The most outrageous is that the PKK and Turkey are working together to destroy the Kurdistan Region in Iraq. As if there are not countless numbers of photos available of assorted Barzanis with Erdoğan and with Foreign Minister Çavuşoğlu, and zero of Turkish state representatives with the PKK’s co-leaders Cemil Bayık and Bese Hozat.
The KDP openly and willingly cooperates with Turkey but it’s the PKK and Turkey that plot against the Kurdistan Region? How do these narratives enter Kurds’ brains? It’s propaganda, of course, but I have seen quite a lot of deep hatred for the PKK as well.

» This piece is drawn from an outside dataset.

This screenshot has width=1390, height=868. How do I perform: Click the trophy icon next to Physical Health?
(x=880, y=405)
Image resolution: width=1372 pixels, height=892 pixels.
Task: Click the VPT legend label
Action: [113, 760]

Which is possible, surely, and it’s nothing new, but how can you get more angry at your fellow-Kurds from the PKK than at Turkey, a state that has been massacring Kurds since many decades and that is destroying your lands?
Why no deep, deep outrage when Turkey starts an offensive, kills civilians, occupies more and more territory and keeps your weak leaders in an economic and political chokehold? I have reported from the border regions myself and I know people are desperate and many say that Turkey and the PKK shouldn’t fight on their lands but in Turkey. But where is the PKK supposed to go? They are home in Kurdistan.
And that’s something else that I find painful: how the borders of the occupiers of Kurdistan have apparently become so internalized. There is only one Kurdistan, and it’s divided into four parts but the borders are not the Kurds’ borders. Kurdistan belongs to all the Kurds, and to other communities who live their and call it home. How can you say the PKK doesn’t belong in the mountains of Kurdistan?
Listening to these villagers, whose lives are under threat every single day and who are at risk of being displaced – and many villages have already been displaced – is important, but what the Kurdistan Region’s leadership could do and never does, is urge Turkey to solve the Kurdish issue via dialogue and negotiations. Wouldn’t that be mingling in Turkey’s internal affairs? No, it would not, it would be genuine care for Kurdish affairs.
Safe and dignified
I was contemplating about what made me so heavy, so sad, when I saw a tweet about the fire that raged through the Sharya refugee camp for Yezidi. It was from Murad Ismael, who said the Yezidis were deprived of a safe and dignified future.
Maybe that’s it. Maybe that counts for the Kurds as well. All the manipulations, murders, occupations of the states that want to annihilate Kurds, are robbing them of a safe and dignified future in a very profound way. They even manage to set up Kurds against each other, while a Kurdish people united would be so incredibly strong. Kurds are robbed of their right to life, even though their hearts keep beating.